Page extract START

To shed light on these mechanisms, we have investigated the sequence and the nature of X and Y chromosome association during male meiosis in the Mongolian gerbil (M. unguiculatus), an eutherian mammal that presents asynaptic sex chromosomes [31]. For this purpose we have analyzed the location of SYCP1 and SYCP3 proteins of the SC [35-37], as well as RAD51 and MLH1 proteins, which are involved in meiotic recombination [38,39], and y-H2AX, a histone variant related to both DSBs? repair and meiotic sex chromosome inactivation [40,41]. Our results show that even though sex chromosomes in M. unguiculatus neither synapse nor recombine, they pair and remain associated until anaphase I. We have observed structural modifications in their axial elements (AEs) that involve SYCP3 protein, which could be responsible for maintaining sex chromosome association. Since similar results have been reported in marsupials [29], one can assume that the SC plays a crucial and ancient role in the segregation of achiasmate chromosomes.

Page extract END

◆ **Assignment**:
Answer these about the gerbil meiosis passage:
(a) Which animal was studied?
(b) Which two analyzed proteins are described as involved in meiotic recombination?
(c) Until what stage do the sex chromosomes stay associated?
The listing isn't needed here.

Given material START

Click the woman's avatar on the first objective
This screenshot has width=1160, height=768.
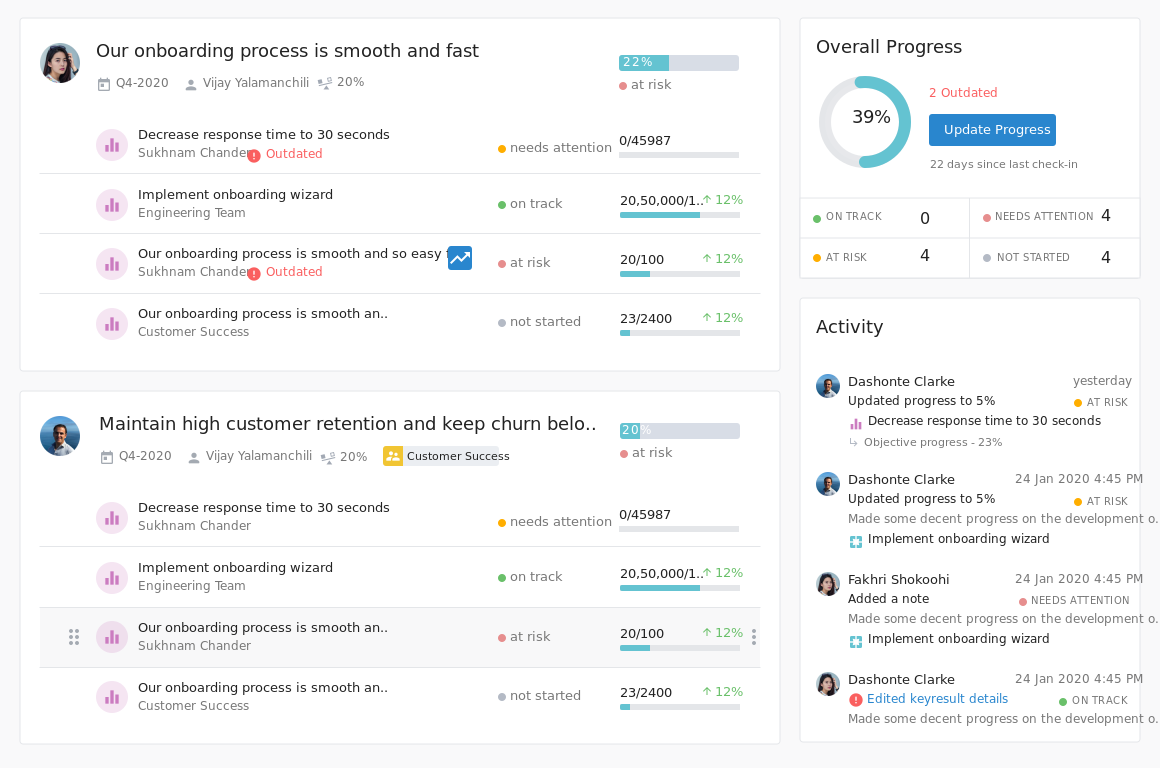(x=60, y=63)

Given material END

◆ **Task response**:
(a) The Mongolian gerbil (M. unguiculatus)
(b) RAD51 and MLH1
(c) Anaphase I